7 thoughts on “What’s the Best Example of the ‘Rule of Cool’ in a Movie?

  1. In Back to the Future, Marty McFly is seen stuffing candy into his mouth late at night when Doc calls him to tell him to bring the video camera to the mall. Slightly later in the film, Marty orders something without sugar at the diner in 1955.

    It would’ve corresponded with his sugar phobia if he was seen eating raisins or nuts, rather than candy, but candy is cooler.

  2. Let’s go back to Star Wars: A New Hope. The swing across the shaft because the bridge controls were broken. It looks cool, but it does illustrate how a lot of the original Death Star’s design was “rule of cool.” Deep shafts everywhere? Sure. No railings? Why not.

  3. My first thought was Roger Ebert’s take on a scene in 2002’s “Resident Evil”: “There is one neat effect when characters unwisely venture into a corridor and the door slams shut on them. Then a laser beam passes at head level, decapitating one. Another beam whizzes past at waist level, cutting the second in two while the others duck. A third laser pretends to be high but then switches to low, but the third character outsmarts it by jumping at the last minute. Then the fourth laser turns into a grid that dices its victim into pieces the size of a Big Mac. Since the grid is inescapable, what were the earlier lasers about? Does the corridor have a sense of humor?”

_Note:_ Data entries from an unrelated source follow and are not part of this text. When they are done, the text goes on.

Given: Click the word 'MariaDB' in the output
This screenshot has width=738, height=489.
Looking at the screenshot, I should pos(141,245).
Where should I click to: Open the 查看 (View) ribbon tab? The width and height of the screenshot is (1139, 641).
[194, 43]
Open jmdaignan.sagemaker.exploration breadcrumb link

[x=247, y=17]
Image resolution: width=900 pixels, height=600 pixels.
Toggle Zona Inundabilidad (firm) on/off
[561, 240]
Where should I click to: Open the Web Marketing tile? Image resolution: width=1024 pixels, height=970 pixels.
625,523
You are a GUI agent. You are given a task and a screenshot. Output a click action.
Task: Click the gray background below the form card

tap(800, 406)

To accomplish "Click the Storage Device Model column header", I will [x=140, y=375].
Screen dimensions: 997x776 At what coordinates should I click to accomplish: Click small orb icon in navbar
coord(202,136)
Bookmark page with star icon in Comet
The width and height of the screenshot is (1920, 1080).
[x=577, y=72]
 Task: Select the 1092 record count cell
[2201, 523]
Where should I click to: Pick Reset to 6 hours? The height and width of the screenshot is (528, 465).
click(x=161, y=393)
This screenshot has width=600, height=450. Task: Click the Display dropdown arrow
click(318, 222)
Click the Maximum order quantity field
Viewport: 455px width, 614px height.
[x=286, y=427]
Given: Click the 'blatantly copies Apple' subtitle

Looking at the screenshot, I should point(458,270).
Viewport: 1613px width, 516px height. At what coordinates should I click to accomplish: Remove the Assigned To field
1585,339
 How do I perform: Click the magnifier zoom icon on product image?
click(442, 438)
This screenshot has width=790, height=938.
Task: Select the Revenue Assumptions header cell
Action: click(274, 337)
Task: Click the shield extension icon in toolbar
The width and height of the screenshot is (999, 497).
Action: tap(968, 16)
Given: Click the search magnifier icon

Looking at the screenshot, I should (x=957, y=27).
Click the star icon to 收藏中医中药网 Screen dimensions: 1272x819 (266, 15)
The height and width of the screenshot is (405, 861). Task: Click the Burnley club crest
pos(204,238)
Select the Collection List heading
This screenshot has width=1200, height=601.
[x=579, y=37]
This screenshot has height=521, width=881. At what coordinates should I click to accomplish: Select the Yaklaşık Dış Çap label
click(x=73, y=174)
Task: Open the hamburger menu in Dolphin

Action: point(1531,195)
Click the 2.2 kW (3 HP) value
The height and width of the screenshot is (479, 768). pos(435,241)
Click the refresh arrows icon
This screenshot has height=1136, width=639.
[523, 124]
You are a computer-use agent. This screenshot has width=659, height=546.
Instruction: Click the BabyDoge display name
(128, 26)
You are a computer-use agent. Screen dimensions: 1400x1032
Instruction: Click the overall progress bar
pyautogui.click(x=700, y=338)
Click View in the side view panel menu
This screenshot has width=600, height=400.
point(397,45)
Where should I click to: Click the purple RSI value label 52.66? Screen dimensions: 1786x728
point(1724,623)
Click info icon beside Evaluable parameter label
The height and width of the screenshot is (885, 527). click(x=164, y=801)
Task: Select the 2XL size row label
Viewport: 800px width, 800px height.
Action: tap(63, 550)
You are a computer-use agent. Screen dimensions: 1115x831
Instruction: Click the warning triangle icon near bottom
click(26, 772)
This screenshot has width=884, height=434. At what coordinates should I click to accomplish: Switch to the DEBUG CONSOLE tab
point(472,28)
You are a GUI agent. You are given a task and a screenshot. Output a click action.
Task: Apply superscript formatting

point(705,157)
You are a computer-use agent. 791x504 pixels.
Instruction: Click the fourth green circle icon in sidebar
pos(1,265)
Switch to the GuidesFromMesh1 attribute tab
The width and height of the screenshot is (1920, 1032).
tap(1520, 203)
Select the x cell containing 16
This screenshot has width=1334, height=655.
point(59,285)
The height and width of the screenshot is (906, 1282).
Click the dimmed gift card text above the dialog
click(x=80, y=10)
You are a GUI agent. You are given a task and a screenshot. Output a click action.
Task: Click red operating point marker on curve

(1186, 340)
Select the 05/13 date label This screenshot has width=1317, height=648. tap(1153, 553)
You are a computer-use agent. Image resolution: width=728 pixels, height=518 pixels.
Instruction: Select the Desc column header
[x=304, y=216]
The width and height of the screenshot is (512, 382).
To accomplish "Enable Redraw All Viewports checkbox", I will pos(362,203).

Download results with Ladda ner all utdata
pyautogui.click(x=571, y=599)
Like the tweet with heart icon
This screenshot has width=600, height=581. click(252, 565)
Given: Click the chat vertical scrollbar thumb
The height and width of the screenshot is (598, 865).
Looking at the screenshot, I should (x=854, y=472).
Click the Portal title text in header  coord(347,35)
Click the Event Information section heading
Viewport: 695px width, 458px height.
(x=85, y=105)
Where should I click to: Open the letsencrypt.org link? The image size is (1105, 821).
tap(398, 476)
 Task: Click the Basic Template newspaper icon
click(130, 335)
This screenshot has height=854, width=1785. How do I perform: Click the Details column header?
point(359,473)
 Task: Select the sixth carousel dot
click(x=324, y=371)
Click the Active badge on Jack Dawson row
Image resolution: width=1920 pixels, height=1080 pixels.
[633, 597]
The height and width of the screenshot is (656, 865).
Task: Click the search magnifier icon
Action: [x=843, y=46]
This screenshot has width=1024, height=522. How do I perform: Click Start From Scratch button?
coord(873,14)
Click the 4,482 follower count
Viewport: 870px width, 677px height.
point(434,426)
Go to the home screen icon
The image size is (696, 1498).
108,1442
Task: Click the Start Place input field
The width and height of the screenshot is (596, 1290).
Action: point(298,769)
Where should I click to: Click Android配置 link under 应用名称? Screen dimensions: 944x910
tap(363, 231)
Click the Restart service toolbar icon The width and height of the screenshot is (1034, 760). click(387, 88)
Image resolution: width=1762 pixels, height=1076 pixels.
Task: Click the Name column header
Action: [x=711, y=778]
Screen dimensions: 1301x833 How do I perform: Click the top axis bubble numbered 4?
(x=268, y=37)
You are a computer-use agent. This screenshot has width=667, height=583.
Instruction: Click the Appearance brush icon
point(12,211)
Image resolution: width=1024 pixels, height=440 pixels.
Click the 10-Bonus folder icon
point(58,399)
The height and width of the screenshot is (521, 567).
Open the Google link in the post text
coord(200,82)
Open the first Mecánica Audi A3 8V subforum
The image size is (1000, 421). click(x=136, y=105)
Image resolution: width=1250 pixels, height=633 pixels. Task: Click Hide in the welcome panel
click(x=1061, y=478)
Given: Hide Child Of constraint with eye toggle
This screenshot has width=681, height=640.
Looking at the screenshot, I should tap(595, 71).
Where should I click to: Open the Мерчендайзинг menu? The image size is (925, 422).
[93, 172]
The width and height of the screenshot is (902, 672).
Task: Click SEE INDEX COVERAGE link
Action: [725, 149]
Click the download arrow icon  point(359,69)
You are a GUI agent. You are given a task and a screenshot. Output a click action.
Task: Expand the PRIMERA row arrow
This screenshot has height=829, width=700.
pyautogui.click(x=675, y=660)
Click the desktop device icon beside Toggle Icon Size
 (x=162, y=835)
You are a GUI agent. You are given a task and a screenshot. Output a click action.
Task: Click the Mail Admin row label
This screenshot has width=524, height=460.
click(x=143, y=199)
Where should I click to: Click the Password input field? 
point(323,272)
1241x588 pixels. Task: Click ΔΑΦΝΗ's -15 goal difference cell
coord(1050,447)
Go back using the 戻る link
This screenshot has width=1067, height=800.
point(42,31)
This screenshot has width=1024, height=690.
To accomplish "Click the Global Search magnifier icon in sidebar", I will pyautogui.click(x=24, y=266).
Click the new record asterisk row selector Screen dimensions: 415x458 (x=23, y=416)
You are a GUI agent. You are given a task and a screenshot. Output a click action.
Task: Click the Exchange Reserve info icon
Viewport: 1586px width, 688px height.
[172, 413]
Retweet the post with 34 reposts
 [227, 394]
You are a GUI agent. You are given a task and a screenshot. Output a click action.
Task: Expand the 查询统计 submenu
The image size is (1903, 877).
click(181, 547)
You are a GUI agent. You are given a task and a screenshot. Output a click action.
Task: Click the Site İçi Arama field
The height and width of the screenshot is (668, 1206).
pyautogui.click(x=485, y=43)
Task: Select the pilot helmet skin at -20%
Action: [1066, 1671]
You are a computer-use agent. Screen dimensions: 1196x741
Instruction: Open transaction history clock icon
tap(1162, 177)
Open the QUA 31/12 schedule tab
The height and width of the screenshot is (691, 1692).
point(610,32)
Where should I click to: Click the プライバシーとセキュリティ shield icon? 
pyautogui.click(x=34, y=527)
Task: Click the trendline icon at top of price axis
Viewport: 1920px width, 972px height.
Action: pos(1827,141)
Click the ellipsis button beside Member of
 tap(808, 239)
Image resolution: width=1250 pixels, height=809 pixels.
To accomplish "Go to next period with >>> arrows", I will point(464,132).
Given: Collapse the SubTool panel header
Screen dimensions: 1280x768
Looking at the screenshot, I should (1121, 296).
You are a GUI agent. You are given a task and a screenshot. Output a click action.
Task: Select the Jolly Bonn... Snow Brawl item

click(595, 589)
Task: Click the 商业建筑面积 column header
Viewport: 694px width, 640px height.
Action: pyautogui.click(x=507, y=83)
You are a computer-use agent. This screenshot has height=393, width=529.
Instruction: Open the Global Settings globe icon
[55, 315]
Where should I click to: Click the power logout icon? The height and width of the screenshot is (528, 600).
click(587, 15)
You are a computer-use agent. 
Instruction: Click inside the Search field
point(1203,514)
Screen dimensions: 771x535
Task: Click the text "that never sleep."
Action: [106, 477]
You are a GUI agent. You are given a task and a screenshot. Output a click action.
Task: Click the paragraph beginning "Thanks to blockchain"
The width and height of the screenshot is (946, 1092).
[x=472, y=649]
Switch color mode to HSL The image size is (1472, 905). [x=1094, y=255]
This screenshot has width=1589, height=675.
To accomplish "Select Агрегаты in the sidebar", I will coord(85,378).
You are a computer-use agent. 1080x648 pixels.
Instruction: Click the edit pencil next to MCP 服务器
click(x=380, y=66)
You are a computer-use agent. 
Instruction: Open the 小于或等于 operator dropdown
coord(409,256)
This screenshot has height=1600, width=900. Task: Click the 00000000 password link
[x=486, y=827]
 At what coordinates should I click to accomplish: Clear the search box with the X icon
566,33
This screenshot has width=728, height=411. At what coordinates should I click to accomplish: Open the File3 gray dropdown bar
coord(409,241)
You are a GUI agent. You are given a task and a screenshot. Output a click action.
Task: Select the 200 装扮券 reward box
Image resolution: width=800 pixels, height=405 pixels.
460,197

  4. There’s no greater rule of cool application that noise effects in space.

    Everybody asking for silent explosions and laserbeams, nobody really wants them.

  5. Ricardo, I don’t know. Firefly and Serenity managed to remain pretty compelling despite the lack of sound in space.

  6. The odd thing is that Marty ordered a Pepsi Free, which was free of caffeine, not sugar. Then as now, the one “without any sugar” was Diet Pepsi. (There was also Diet Pepsi Free, which had neither.)

    I’m sort of guessing it was product placement done without a lot of attention to detail.